The Wallace Collection

The Wallace Collection, A Family Collection, A National Museum, An International Treasure House
Knee-hole writing-table
  • Knee-hole writing-table
  • Attributed to Alexandre-Jean Oppenordt (1639 - 1715)
  • France
  • c. 1710
  • Oak, première- and contre-partie Boulle marquetry of brass and turtleshell, gilt bronze, walnut and ebony
  • Object size: 85 x 132 x 73 cm
  • F57
  • East Galleries I
Commentary
History
Images & Media
Further Reading
  • This rectangular writing-table has an oak carcase, veneered with première- and contre-partie Boule marquetry of brass and turtleshell, and is fitted with seven walnut drawers. There are eight scrolling legs arranged in two sets of four, and gilt bronze mounts including male masks at the side crowned with oak leaves, with handles below.
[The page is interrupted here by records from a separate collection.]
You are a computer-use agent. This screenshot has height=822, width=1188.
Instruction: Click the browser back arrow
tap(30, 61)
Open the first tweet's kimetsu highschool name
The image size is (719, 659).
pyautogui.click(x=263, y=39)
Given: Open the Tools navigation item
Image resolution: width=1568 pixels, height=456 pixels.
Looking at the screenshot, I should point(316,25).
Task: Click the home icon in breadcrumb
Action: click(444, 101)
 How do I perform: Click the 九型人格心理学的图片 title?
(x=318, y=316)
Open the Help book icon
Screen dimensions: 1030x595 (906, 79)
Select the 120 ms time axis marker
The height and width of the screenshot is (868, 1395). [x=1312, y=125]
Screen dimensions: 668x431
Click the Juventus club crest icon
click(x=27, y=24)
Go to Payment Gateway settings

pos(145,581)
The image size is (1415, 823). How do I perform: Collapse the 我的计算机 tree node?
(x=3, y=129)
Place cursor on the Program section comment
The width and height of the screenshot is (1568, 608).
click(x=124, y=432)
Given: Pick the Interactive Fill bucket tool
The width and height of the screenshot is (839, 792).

    The marquetry of the top shows Apollo with his lyre enthroned in the centre, flanked by candelabra, sphinxes, arabesques, satyrs, Cupids, winged insects and strapwork. The central part is taken from an engraving by Marie Daigremont after a design by Jean Bérain (1640-1711), Louis XIV's Dessinateur de la Chambre et Cabinet du Roi. This, and the fact that the shape of the legs is suggested in a design for a writing-table by Bérain in the Nationalmuseum, Stockholm, have led to the attribution of this writing-desk to Alexandre-Jean Opponordt (c. 1639-1711). The writing-table by Oppenordt in the Metropolitan Museum in New York made for Louis XIV's 'petit cabinet' (or private study) in 1685 shares the same outline as the top part of this writing-table, but the marquetry on this one and the lighter impression given by the knee-hole and the movement of the legs suggests a later date. There is a première-partie version of this table in the Royal Collection.